Focal accumulations of mononuclear phagocytes filled with fungal yeasts (in immunosuppressed individuals).
52
What is the causative agent of Tuberculosis?
Mycobacterium tuberculosis
53
How is Tuberculosis transmitted in its pulmonary and non-pulmonary forms?
Pulmonary form: Inhalation of droplets containing the organism. Non-pulmonary form: Ingestion of infected milk.
54
Summarize the pathogenesis of Tuberculosis.
Ingestion of M. tuberculosis by macrophages. Presentation of antigens to CD4+ T-helper cells. CD4+ T-cells proliferate & secrete cytokines.
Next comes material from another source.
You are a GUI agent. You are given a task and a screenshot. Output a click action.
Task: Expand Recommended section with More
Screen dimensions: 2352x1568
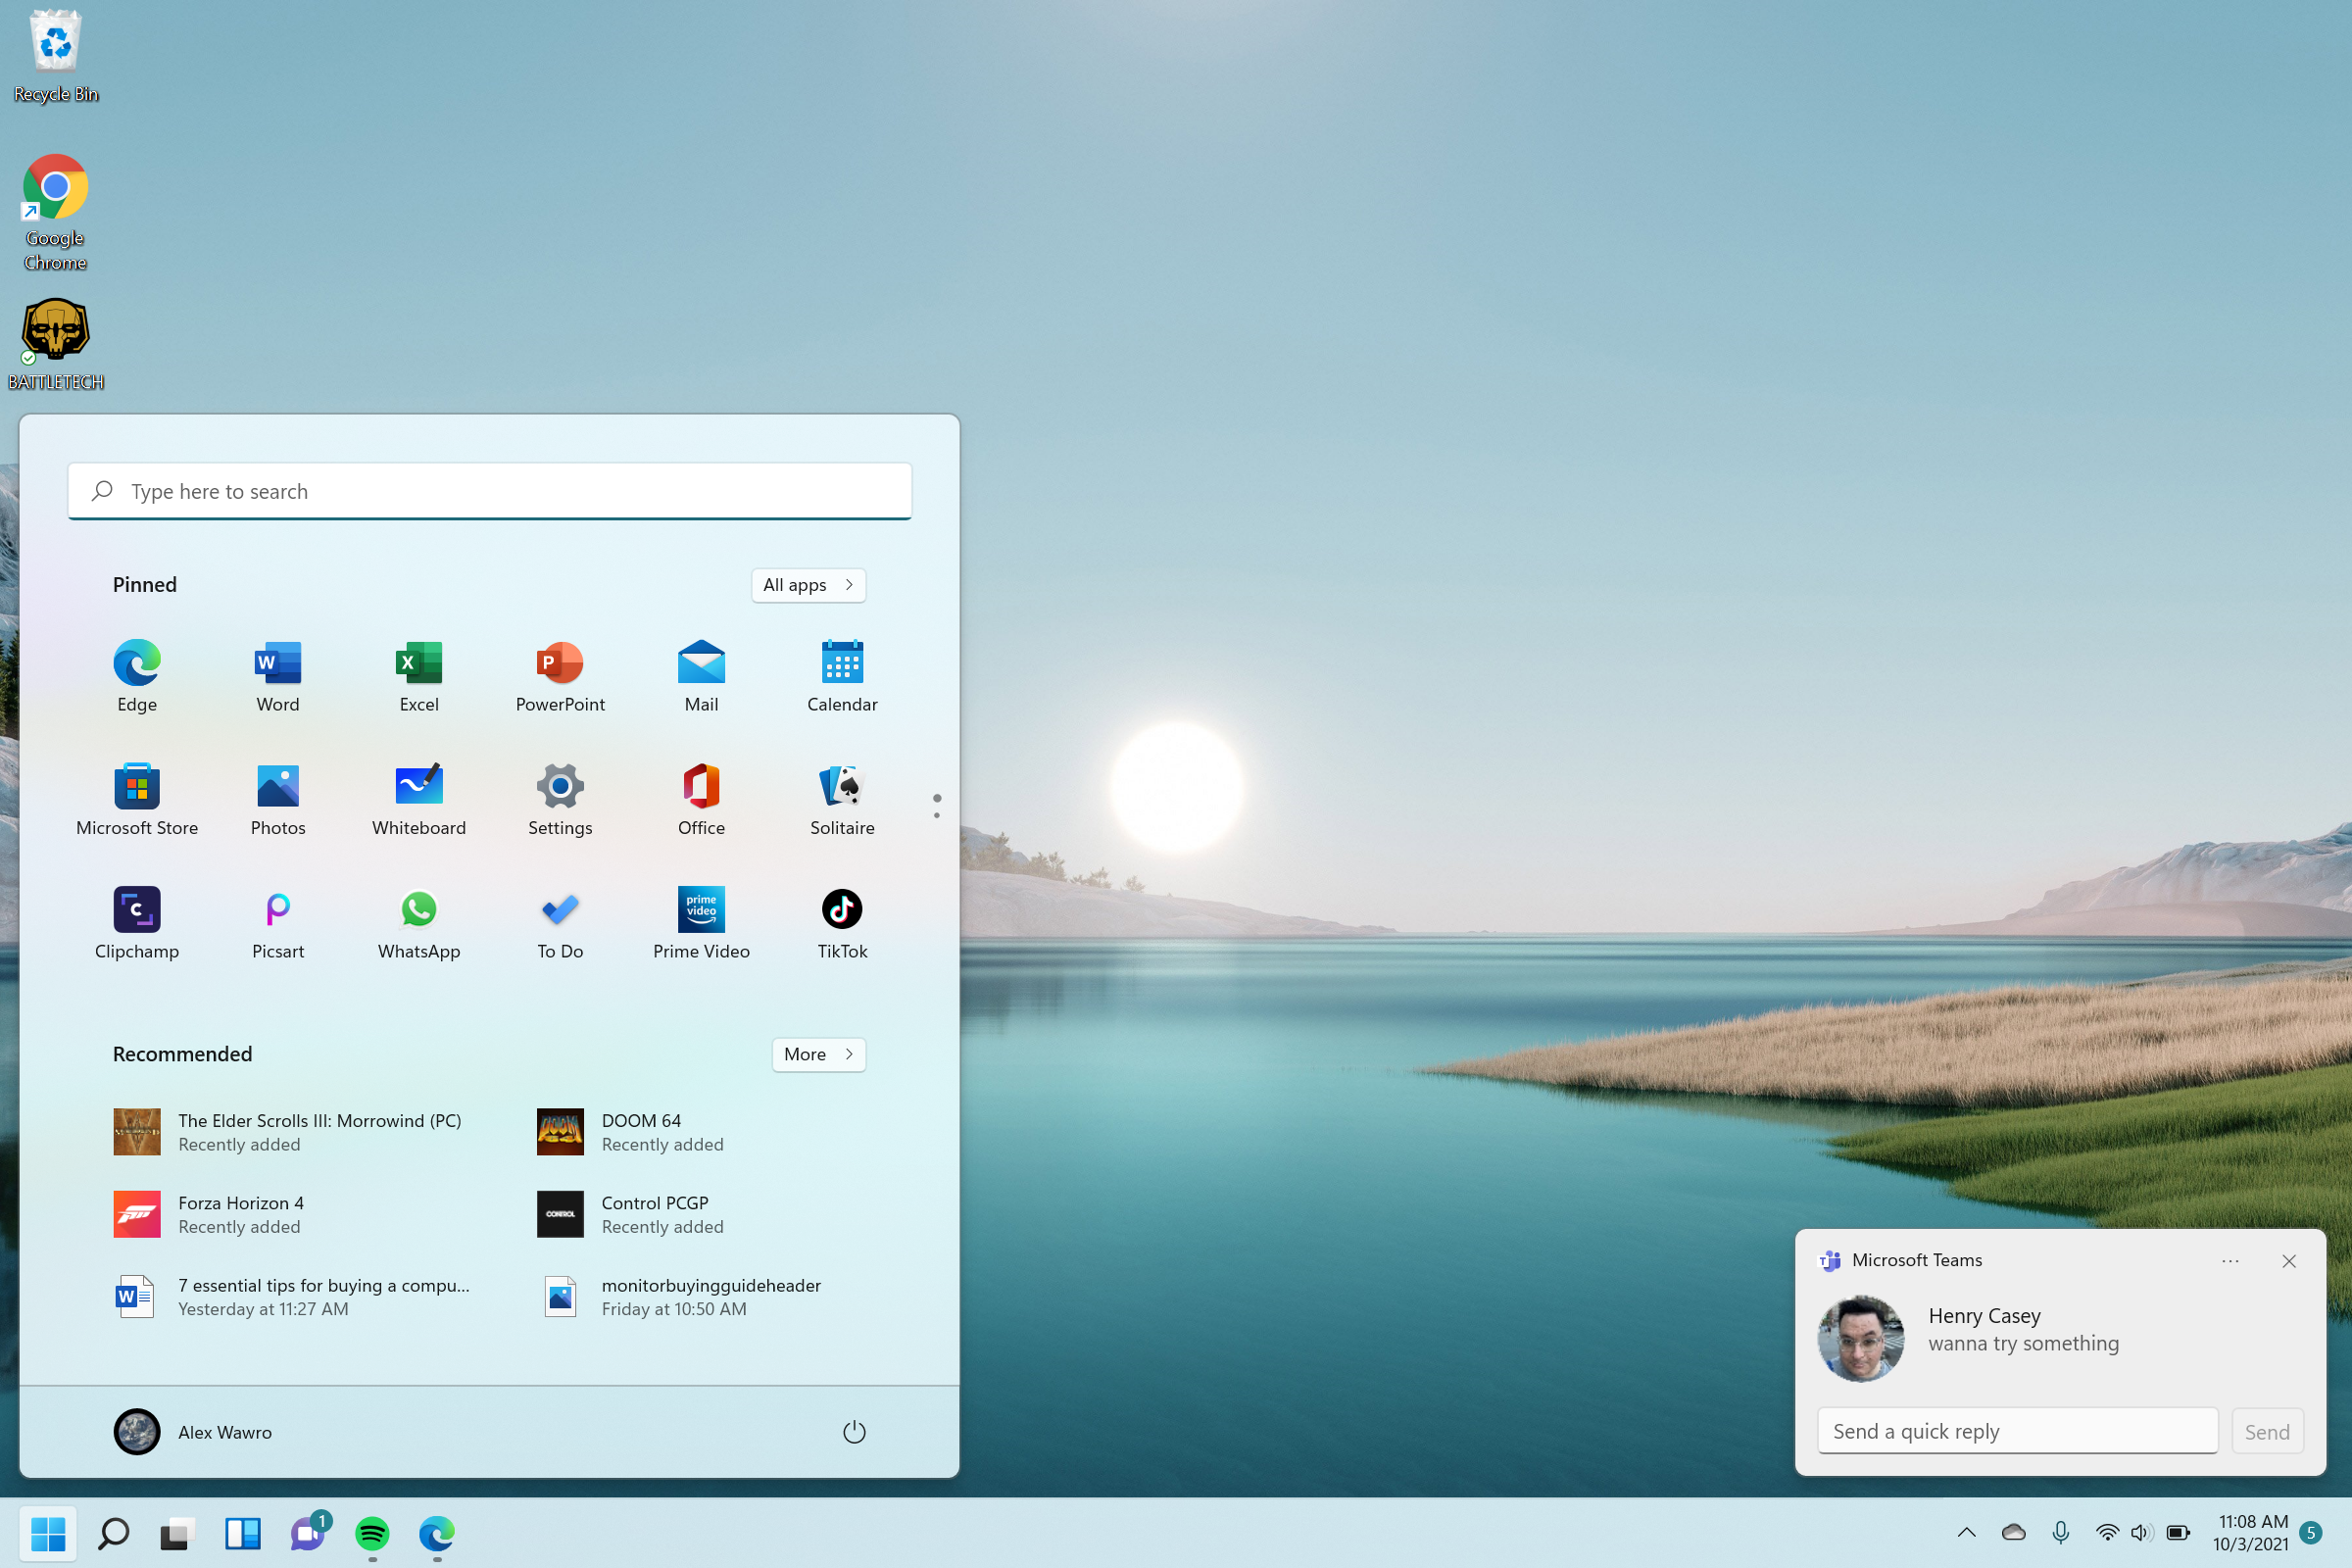[x=819, y=1054]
Attraction of lymphocytes & macrophages. Formation of epithelioid cells & Langhans multinucleated giant cells.
55
What is a Ghon complex?
A combination of: Peripheral sub-pleural parenchymal lesion. Hilar lymph node involvement.
56
What are the clinical features of primary Tbc?
Typically asymptomatic. No clinically evident disease.
57
What is the histopathology of the Tbc tubercle?
Central caseous necrosis. Langhans giant cells.
58
What causes secondary Tuberculosis?
Reactivation of a prior Ghon complex, with spread to new pulmonary or extra-pulmonary sites.
59
What are the clinical features of secondary Tbc?
Progressive disability. Fever. Haemoptysis. Bloody pleural effusion. Generalised wasting.
60
What macroscopic findings are seen in secondary Tbc?
Localised lesions in apical or posterior segments of the upper lobes. Involvement of hilar lymph nodes.
61
What are the key microscopic findings in secondary Tbc?
Liquefaction and cavitary lesion formation (unique to secondary Tbc). Caseation (seen in both primary and secondary Tbc). Scarring and calcification.
62
What is Miliary Tbc?
Secondary Tbc complicated by lymphatic and haematogenous spread, leading to small, seed-like lesions in distal organs.
63
Name common forms of extra-pulmonary Tbc.
Tuberculous meningitis. Pott disease of the spine. Para-vertebral or psoas abscess.